_Short task_
Set out the lines as a numbered list, starting at the line that contains "Where should I click to: Choose" and ending at the last line, with blank lines skipped. Leave the pictures out.

▬▬▬

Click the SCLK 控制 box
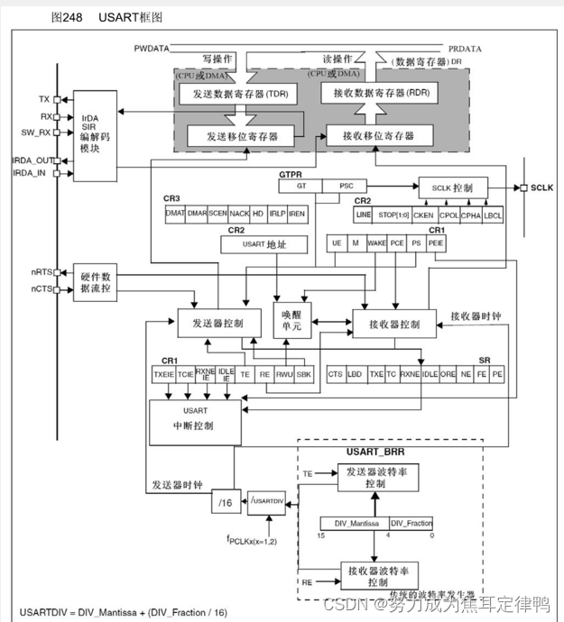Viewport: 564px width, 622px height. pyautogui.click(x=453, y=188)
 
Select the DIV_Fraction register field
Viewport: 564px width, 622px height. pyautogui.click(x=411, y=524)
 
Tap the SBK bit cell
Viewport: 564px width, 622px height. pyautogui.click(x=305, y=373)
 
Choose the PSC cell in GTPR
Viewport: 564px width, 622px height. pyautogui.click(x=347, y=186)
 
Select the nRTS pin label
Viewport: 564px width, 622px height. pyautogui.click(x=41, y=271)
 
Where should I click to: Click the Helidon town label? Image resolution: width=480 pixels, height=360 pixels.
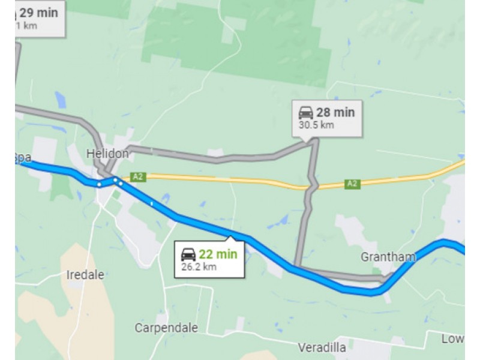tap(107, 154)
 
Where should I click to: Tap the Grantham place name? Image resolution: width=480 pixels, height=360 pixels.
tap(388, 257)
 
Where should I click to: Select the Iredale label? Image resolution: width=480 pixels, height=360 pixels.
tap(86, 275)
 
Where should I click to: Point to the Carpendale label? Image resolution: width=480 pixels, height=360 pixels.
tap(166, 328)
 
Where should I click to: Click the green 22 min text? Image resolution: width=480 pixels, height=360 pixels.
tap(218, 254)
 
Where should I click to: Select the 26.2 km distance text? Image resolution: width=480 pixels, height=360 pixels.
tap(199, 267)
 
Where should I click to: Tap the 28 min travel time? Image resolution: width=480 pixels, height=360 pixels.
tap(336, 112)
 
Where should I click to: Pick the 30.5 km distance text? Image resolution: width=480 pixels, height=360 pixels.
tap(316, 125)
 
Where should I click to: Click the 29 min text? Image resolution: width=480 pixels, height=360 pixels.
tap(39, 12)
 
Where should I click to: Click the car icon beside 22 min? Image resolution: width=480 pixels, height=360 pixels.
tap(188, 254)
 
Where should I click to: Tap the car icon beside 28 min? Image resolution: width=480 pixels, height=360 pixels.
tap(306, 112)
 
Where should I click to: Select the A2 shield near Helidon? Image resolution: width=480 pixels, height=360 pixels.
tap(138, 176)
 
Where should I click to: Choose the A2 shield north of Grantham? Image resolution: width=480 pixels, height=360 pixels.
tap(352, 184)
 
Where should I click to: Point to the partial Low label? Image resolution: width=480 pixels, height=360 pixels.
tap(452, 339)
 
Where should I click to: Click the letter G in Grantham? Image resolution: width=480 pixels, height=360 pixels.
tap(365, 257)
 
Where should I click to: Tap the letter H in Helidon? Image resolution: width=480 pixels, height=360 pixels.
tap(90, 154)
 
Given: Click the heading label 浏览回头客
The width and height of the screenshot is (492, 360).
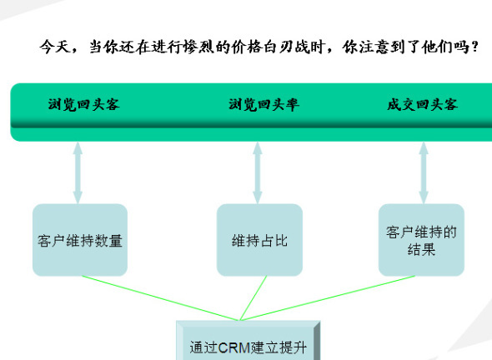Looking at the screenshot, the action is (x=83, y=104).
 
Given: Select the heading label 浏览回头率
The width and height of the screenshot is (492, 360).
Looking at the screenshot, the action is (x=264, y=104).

▬▬▬

_Finished exercise_
1. Where should I click to: Choose the A2 shield north of Grantham? Image resolution: width=480 pixels, height=360 pixels.
2. tap(352, 184)
3. Where should I click to: Point to the partial Low label? Image resolution: width=480 pixels, height=360 pixels.
4. tap(452, 339)
5. Where should I click to: Click the letter G in Grantham? Image resolution: width=480 pixels, height=360 pixels.
6. tap(365, 257)
7. Where should I click to: Tap the letter H in Helidon? Image resolution: width=480 pixels, height=360 pixels.
8. tap(90, 154)
9. Given: Click the heading label 浏览回头客
10. The width and height of the screenshot is (492, 360).
11. Looking at the screenshot, the action is (x=83, y=104).
12. Given: Select the heading label 浏览回头率
13. The width and height of the screenshot is (492, 360).
14. Looking at the screenshot, the action is (x=264, y=104).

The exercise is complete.